Assignment:
Give back every entry, copied exactly.

◇ ◇ ◇ ◇ ◇

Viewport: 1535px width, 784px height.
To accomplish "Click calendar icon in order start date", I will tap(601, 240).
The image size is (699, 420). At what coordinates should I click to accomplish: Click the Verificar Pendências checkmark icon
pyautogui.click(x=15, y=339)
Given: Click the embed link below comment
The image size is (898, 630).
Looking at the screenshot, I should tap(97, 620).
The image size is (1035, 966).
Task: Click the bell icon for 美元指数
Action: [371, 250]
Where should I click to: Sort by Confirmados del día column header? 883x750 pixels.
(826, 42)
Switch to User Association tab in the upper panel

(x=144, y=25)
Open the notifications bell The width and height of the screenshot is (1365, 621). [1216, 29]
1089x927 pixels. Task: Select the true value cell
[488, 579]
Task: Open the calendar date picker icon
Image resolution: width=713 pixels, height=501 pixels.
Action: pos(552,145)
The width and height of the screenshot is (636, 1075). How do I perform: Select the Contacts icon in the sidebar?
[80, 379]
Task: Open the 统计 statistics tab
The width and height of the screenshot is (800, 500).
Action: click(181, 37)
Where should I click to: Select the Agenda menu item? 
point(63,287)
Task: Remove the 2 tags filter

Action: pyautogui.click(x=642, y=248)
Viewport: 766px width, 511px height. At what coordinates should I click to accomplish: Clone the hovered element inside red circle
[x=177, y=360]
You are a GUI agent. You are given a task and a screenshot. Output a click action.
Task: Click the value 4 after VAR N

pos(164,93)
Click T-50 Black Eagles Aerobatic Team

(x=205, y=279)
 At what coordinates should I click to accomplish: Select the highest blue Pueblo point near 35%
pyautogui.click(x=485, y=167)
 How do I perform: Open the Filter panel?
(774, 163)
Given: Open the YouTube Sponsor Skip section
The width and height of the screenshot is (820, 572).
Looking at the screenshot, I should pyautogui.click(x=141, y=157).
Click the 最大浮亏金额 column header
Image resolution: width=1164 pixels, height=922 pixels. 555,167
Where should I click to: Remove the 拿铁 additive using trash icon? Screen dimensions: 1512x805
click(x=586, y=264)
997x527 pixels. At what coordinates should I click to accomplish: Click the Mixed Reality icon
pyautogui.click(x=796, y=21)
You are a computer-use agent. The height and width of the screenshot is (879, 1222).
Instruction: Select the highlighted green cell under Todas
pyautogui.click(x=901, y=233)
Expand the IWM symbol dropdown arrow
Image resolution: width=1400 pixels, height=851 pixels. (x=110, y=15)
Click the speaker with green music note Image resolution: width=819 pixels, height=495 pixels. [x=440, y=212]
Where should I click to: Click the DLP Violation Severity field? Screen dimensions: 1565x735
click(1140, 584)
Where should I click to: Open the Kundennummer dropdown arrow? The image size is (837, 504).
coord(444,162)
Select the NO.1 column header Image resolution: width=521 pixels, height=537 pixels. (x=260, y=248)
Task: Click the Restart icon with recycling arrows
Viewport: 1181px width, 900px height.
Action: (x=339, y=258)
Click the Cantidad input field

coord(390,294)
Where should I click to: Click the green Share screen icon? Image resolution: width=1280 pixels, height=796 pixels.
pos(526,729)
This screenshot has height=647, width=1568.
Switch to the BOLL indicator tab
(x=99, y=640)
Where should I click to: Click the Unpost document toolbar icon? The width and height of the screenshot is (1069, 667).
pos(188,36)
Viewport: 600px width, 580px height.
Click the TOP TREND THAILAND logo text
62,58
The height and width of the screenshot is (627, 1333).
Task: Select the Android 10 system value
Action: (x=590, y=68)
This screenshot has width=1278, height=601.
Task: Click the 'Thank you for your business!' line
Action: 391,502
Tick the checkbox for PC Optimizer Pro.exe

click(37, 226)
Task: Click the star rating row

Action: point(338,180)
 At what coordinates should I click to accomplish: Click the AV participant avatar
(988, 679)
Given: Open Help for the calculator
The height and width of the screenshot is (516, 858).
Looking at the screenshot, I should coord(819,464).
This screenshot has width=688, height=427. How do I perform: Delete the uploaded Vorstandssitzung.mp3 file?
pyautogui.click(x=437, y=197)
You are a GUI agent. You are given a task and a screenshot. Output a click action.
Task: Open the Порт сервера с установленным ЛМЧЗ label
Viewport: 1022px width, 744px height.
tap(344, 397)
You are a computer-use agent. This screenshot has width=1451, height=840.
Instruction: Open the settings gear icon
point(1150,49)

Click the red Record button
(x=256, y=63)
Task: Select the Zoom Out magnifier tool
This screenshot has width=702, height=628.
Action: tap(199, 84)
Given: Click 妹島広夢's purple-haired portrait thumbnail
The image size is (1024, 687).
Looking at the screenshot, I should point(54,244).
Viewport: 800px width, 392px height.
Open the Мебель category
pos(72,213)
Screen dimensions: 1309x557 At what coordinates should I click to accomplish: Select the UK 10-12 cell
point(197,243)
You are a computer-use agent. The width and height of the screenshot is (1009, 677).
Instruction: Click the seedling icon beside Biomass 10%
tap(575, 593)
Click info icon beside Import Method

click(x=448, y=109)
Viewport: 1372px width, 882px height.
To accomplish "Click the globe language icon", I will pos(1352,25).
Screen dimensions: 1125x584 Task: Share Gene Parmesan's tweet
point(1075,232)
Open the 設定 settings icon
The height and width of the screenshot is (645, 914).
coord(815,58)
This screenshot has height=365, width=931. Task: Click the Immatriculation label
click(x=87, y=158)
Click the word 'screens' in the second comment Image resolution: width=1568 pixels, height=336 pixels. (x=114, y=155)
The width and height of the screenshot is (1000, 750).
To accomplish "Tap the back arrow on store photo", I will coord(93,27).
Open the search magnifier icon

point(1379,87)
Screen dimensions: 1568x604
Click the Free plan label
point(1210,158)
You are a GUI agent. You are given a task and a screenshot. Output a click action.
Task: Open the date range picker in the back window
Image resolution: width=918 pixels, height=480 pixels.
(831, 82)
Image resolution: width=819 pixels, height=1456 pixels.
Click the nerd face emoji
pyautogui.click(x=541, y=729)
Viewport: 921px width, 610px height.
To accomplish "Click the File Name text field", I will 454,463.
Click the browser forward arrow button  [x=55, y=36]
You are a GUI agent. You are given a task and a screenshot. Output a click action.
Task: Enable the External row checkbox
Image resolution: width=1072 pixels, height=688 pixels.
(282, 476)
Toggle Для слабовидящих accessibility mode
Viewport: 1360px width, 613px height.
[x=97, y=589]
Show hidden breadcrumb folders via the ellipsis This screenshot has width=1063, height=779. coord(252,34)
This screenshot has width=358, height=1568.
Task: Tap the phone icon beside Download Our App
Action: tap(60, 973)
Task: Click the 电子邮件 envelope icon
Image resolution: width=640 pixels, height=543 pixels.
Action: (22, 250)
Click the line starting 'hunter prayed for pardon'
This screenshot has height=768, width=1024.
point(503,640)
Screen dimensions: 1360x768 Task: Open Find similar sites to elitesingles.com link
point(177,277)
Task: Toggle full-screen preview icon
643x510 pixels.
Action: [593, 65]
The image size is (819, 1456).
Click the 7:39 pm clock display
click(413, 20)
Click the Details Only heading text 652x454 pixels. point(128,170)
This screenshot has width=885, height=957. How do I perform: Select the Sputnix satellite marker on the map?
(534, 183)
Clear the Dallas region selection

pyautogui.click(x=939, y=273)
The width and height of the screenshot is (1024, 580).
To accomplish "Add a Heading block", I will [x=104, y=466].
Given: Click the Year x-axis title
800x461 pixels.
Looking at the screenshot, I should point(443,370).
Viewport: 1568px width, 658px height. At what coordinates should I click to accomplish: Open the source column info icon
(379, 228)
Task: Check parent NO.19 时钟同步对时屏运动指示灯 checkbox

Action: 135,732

◇ ◇ ◇ ◇ ◇

Answer:
Viewport: 1535px width, 784px height.
To accomplish "Click calendar icon in order start date", I will tap(601, 240).
The image size is (699, 420). At what coordinates should I click to accomplish: Click the Verificar Pendências checkmark icon
pyautogui.click(x=15, y=339)
Given: Click the embed link below comment
The image size is (898, 630).
Looking at the screenshot, I should tap(97, 620).
The image size is (1035, 966).
Task: Click the bell icon for 美元指数
Action: [371, 250]
Where should I click to: Sort by Confirmados del día column header? 883x750 pixels.
(826, 42)
Switch to User Association tab in the upper panel

(x=144, y=25)
Open the notifications bell The width and height of the screenshot is (1365, 621). [1216, 29]
1089x927 pixels. Task: Select the true value cell
[488, 579]
Task: Open the calendar date picker icon
Image resolution: width=713 pixels, height=501 pixels.
Action: pos(552,145)
The width and height of the screenshot is (636, 1075). How do I perform: Select the Contacts icon in the sidebar?
[80, 379]
Task: Open the 统计 statistics tab
The width and height of the screenshot is (800, 500).
Action: click(181, 37)
Where should I click to: Select the Agenda menu item? 
point(63,287)
Task: Remove the 2 tags filter

Action: pyautogui.click(x=642, y=248)
Viewport: 766px width, 511px height. At what coordinates should I click to accomplish: Clone the hovered element inside red circle
[x=177, y=360]
You are a GUI agent. You are given a task and a screenshot. Output a click action.
Task: Click the value 4 after VAR N

pos(164,93)
Click T-50 Black Eagles Aerobatic Team

(x=205, y=279)
 At what coordinates should I click to accomplish: Select the highest blue Pueblo point near 35%
pyautogui.click(x=485, y=167)
 How do I perform: Open the Filter panel?
(774, 163)
Given: Open the YouTube Sponsor Skip section
The width and height of the screenshot is (820, 572).
Looking at the screenshot, I should pyautogui.click(x=141, y=157).
Click the 最大浮亏金额 column header
Image resolution: width=1164 pixels, height=922 pixels. 555,167
Where should I click to: Remove the 拿铁 additive using trash icon? Screen dimensions: 1512x805
click(x=586, y=264)
997x527 pixels. At what coordinates should I click to accomplish: Click the Mixed Reality icon
pyautogui.click(x=796, y=21)
You are a computer-use agent. The height and width of the screenshot is (879, 1222).
Instruction: Select the highlighted green cell under Todas
pyautogui.click(x=901, y=233)
Expand the IWM symbol dropdown arrow
Image resolution: width=1400 pixels, height=851 pixels. (x=110, y=15)
Click the speaker with green music note Image resolution: width=819 pixels, height=495 pixels. [x=440, y=212]
Where should I click to: Click the DLP Violation Severity field? Screen dimensions: 1565x735
click(1140, 584)
Where should I click to: Open the Kundennummer dropdown arrow? The image size is (837, 504).
coord(444,162)
Select the NO.1 column header Image resolution: width=521 pixels, height=537 pixels. (x=260, y=248)
Task: Click the Restart icon with recycling arrows
Viewport: 1181px width, 900px height.
Action: (x=339, y=258)
Click the Cantidad input field

coord(390,294)
Where should I click to: Click the green Share screen icon? Image resolution: width=1280 pixels, height=796 pixels.
pos(526,729)
This screenshot has height=647, width=1568.
Switch to the BOLL indicator tab
(x=99, y=640)
Where should I click to: Click the Unpost document toolbar icon? The width and height of the screenshot is (1069, 667).
pos(188,36)
Viewport: 600px width, 580px height.
Click the TOP TREND THAILAND logo text
62,58
The height and width of the screenshot is (627, 1333).
Task: Select the Android 10 system value
Action: (x=590, y=68)
This screenshot has width=1278, height=601.
Task: Click the 'Thank you for your business!' line
Action: 391,502
Tick the checkbox for PC Optimizer Pro.exe

click(37, 226)
Task: Click the star rating row

Action: point(338,180)
 At what coordinates should I click to accomplish: Click the AV participant avatar
(988, 679)
Given: Open Help for the calculator
The height and width of the screenshot is (516, 858).
Looking at the screenshot, I should coord(819,464).
This screenshot has width=688, height=427. How do I perform: Delete the uploaded Vorstandssitzung.mp3 file?
pyautogui.click(x=437, y=197)
You are a GUI agent. You are given a task and a screenshot. Output a click action.
Task: Open the Порт сервера с установленным ЛМЧЗ label
Viewport: 1022px width, 744px height.
tap(344, 397)
You are a computer-use agent. This screenshot has width=1451, height=840.
Instruction: Open the settings gear icon
point(1150,49)

Click the red Record button
(x=256, y=63)
Task: Select the Zoom Out magnifier tool
This screenshot has width=702, height=628.
Action: tap(199, 84)
Given: Click 妹島広夢's purple-haired portrait thumbnail
The image size is (1024, 687).
Looking at the screenshot, I should point(54,244).
Viewport: 800px width, 392px height.
Open the Мебель category
pos(72,213)
Screen dimensions: 1309x557 At what coordinates should I click to accomplish: Select the UK 10-12 cell
point(197,243)
You are a computer-use agent. The width and height of the screenshot is (1009, 677).
Instruction: Click the seedling icon beside Biomass 10%
tap(575, 593)
Click info icon beside Import Method

click(x=448, y=109)
Viewport: 1372px width, 882px height.
To accomplish "Click the globe language icon", I will pos(1352,25).
Screen dimensions: 1125x584 Task: Share Gene Parmesan's tweet
point(1075,232)
Open the 設定 settings icon
The height and width of the screenshot is (645, 914).
coord(815,58)
This screenshot has height=365, width=931. Task: Click the Immatriculation label
click(x=87, y=158)
Click the word 'screens' in the second comment Image resolution: width=1568 pixels, height=336 pixels. (x=114, y=155)
The width and height of the screenshot is (1000, 750).
To accomplish "Tap the back arrow on store photo", I will coord(93,27).
Open the search magnifier icon

point(1379,87)
Screen dimensions: 1568x604
Click the Free plan label
point(1210,158)
You are a GUI agent. You are given a task and a screenshot. Output a click action.
Task: Open the date range picker in the back window
Image resolution: width=918 pixels, height=480 pixels.
(831, 82)
Image resolution: width=819 pixels, height=1456 pixels.
Click the nerd face emoji
pyautogui.click(x=541, y=729)
Viewport: 921px width, 610px height.
To accomplish "Click the File Name text field", I will 454,463.
Click the browser forward arrow button  [x=55, y=36]
You are a GUI agent. You are given a task and a screenshot. Output a click action.
Task: Enable the External row checkbox
Image resolution: width=1072 pixels, height=688 pixels.
(282, 476)
Toggle Для слабовидящих accessibility mode
Viewport: 1360px width, 613px height.
[x=97, y=589]
Show hidden breadcrumb folders via the ellipsis This screenshot has width=1063, height=779. coord(252,34)
This screenshot has width=358, height=1568.
Task: Tap the phone icon beside Download Our App
Action: tap(60, 973)
Task: Click the 电子邮件 envelope icon
Image resolution: width=640 pixels, height=543 pixels.
Action: (22, 250)
Click the line starting 'hunter prayed for pardon'
This screenshot has height=768, width=1024.
point(503,640)
Screen dimensions: 1360x768 Task: Open Find similar sites to elitesingles.com link
point(177,277)
Task: Toggle full-screen preview icon
643x510 pixels.
Action: [593, 65]
The image size is (819, 1456).
Click the 7:39 pm clock display
click(413, 20)
Click the Details Only heading text 652x454 pixels. point(128,170)
This screenshot has width=885, height=957. How do I perform: Select the Sputnix satellite marker on the map?
(534, 183)
Clear the Dallas region selection

pyautogui.click(x=939, y=273)
The width and height of the screenshot is (1024, 580).
To accomplish "Add a Heading block", I will [x=104, y=466].
Given: Click the Year x-axis title
800x461 pixels.
Looking at the screenshot, I should point(443,370).
Viewport: 1568px width, 658px height. At what coordinates should I click to accomplish: Open the source column info icon
(379, 228)
Task: Check parent NO.19 时钟同步对时屏运动指示灯 checkbox

Action: 135,732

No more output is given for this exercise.